10 ways to winter-proof your home

Gloves

How to make sure your home is cosy and energy efficient and save money on bills

1. Keep warm

Avoid boiler breakdowns by ensuring yours has an annual service. Always use a Gas Safe Register engineer and consider renewing a boiler over 10 years old with an energy-efficient one, which could save you between £190-£230* a year. Turning your thermostat down by 1°C will also save money on your heating bills. Get water pressure checked, especially on pressurised systems such as combi boilers, and topped up when necessary. Those who like to relax in front of an open fire should also arrange to have chimneys swept by a NACS – National Association of Chimney Sweeps – registered sweep.

2. Add insulation

Insulate your loft and you'll be warmer and save money on bills - your home could be losing 25 per cent of its heat via the roof. A job for the competent DIYer, fitting a recommended 270mm layer could reduce your bills by up to £150 a year*. Grants are available for some households. Visit www.energysavingtrust.org.uk for more information.

3. Wrap it up

Lag water tanks and pipes for energy efficiency. Fitting your hot water cylinder with a 75mm insulating jacket is cheap, easy and effective, and could save you around £35 on bills* - the same principle applies to hot water pipes. To prevent pipes freezing, also lag those close to exterior walls and in roof voids and check cold water loft tanks are fitted with an insulation jacket and snug lid. Keep the number of a reliable plumber to hand - find one in your area using a registered organisation such as the Chartered Institute of Plumbing and Heating Engineering.

4. Step outside

Look at the exterior of your home. Check guttering and pipes are secure and free of debris. Inspect roof tiles, timbers and brickwork, and arrange for any repairs using tradespeople affiliated to a reputable organisation such as the Federation of Master Builders.

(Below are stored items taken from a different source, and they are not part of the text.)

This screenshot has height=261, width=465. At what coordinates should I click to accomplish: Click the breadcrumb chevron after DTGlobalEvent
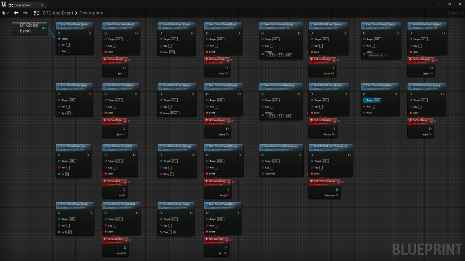click(x=76, y=13)
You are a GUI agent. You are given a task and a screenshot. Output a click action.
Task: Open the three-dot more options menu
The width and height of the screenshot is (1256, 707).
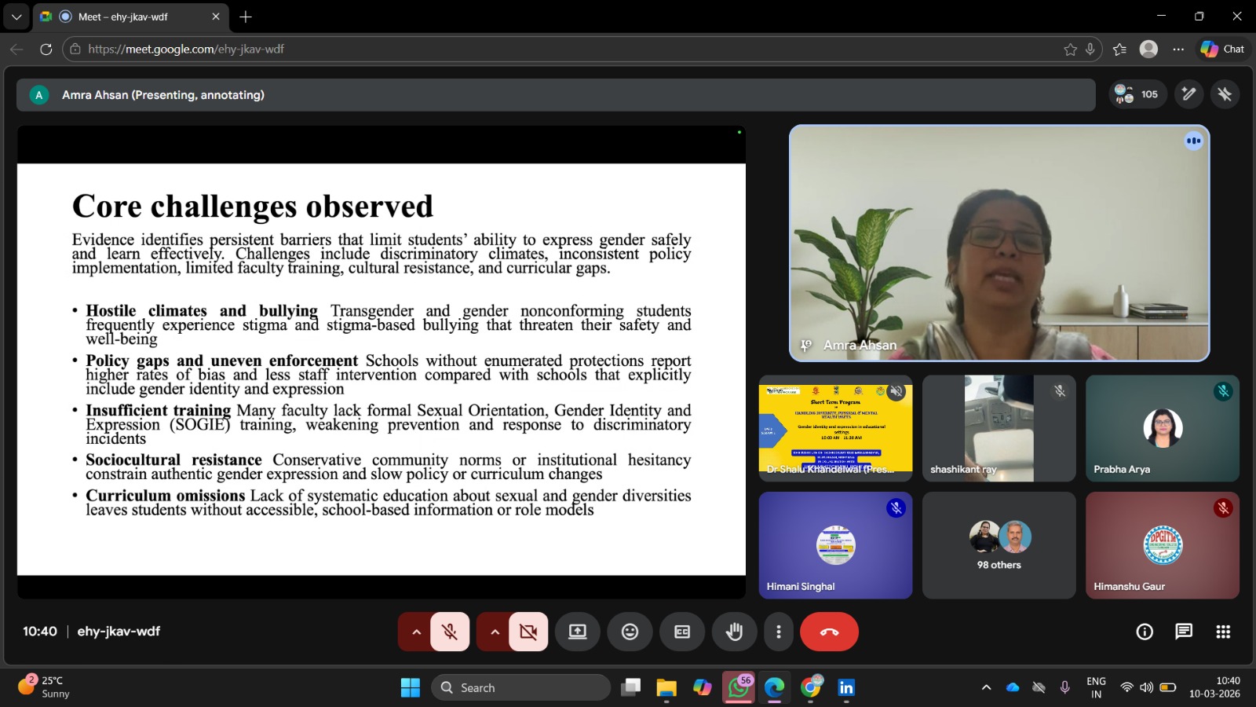[779, 632]
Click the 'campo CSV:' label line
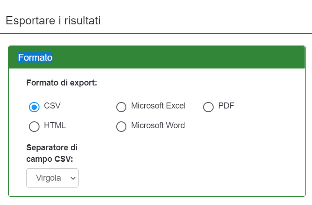312x205 pixels. (49, 159)
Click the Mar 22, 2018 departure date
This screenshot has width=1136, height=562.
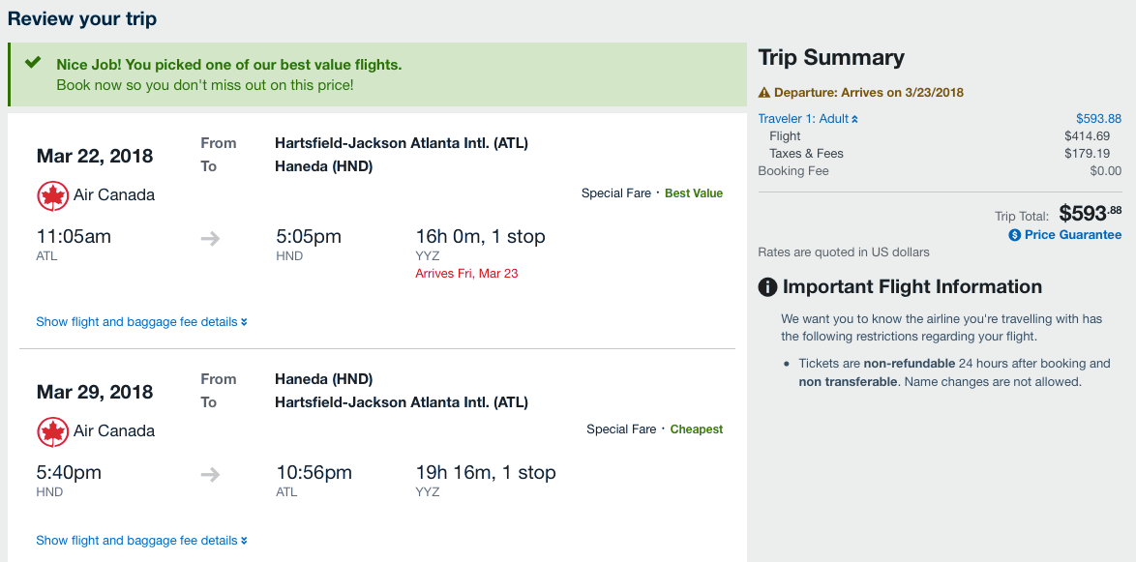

Rake up leaves and debris from the lawn, put tender plants under cover and spread mulch to help protect hardier plants against frost. Pack away garden furniture, turn off the water to outside taps and drain hoses to prevent freezing.

5. Organise your wardrobe

Wash and pack away summer clothes to make room for bulkier winter items. Invest in under-bed bags and boxes or dual-purpose storage (such as window seats) to make the most of available space and store items along with natural insect repellants, such as cedar.

6. Add warmth underfoot

Place some rugs on floors - wooden flooring can be chilly to the touch, so sink your feet into a tactile, warming surface on cold mornings. Remember that rugs and runners (either buy anti-slip rugs or fit with anti-slip pads or tape for safety) will help reduce draughts from gaps in floorboards.

7. Dress windows

Keep the cold out and the heat in with classic, full-length lined curtains or the latest thermal blinds, which help to retain warmth in winter and keep your room cool in summer.

8. Seal the gaps

Eliminating gaps around windows and doors is a cheap, easy and effective way to reduce your home's heat loss. Fit draught excluders, letterbox covers, window and door tapes - you'll save around £25* a year on heating bills. 

9. Lighten up

Make your home a welcoming haven on dark nights by using versatile floor and table lamps to provide both task lighting to read or work by, and soft accent lighting to enhance the mood - you'll find a range in store. Think about using spotlights to highlight features, or choose uplighters to wash walls with a soft glow. Be sure to stock up on energy-efficient light bulbs - they rarely require changing and use far less electricity than standard bulbs (which are due to be phased out by 2012).

10. Pile on the heat

Sleep in style with this season's winter warmers for the bedroom. Layer up with cosy quilts, blankets, bedspreads and throws that are guaranteed to keep you snug on the coldest of nights. And a good old-fashioned but inexpensive hot water bottle (in a cover especially for kids) is very comforting and warms the coldest of feet.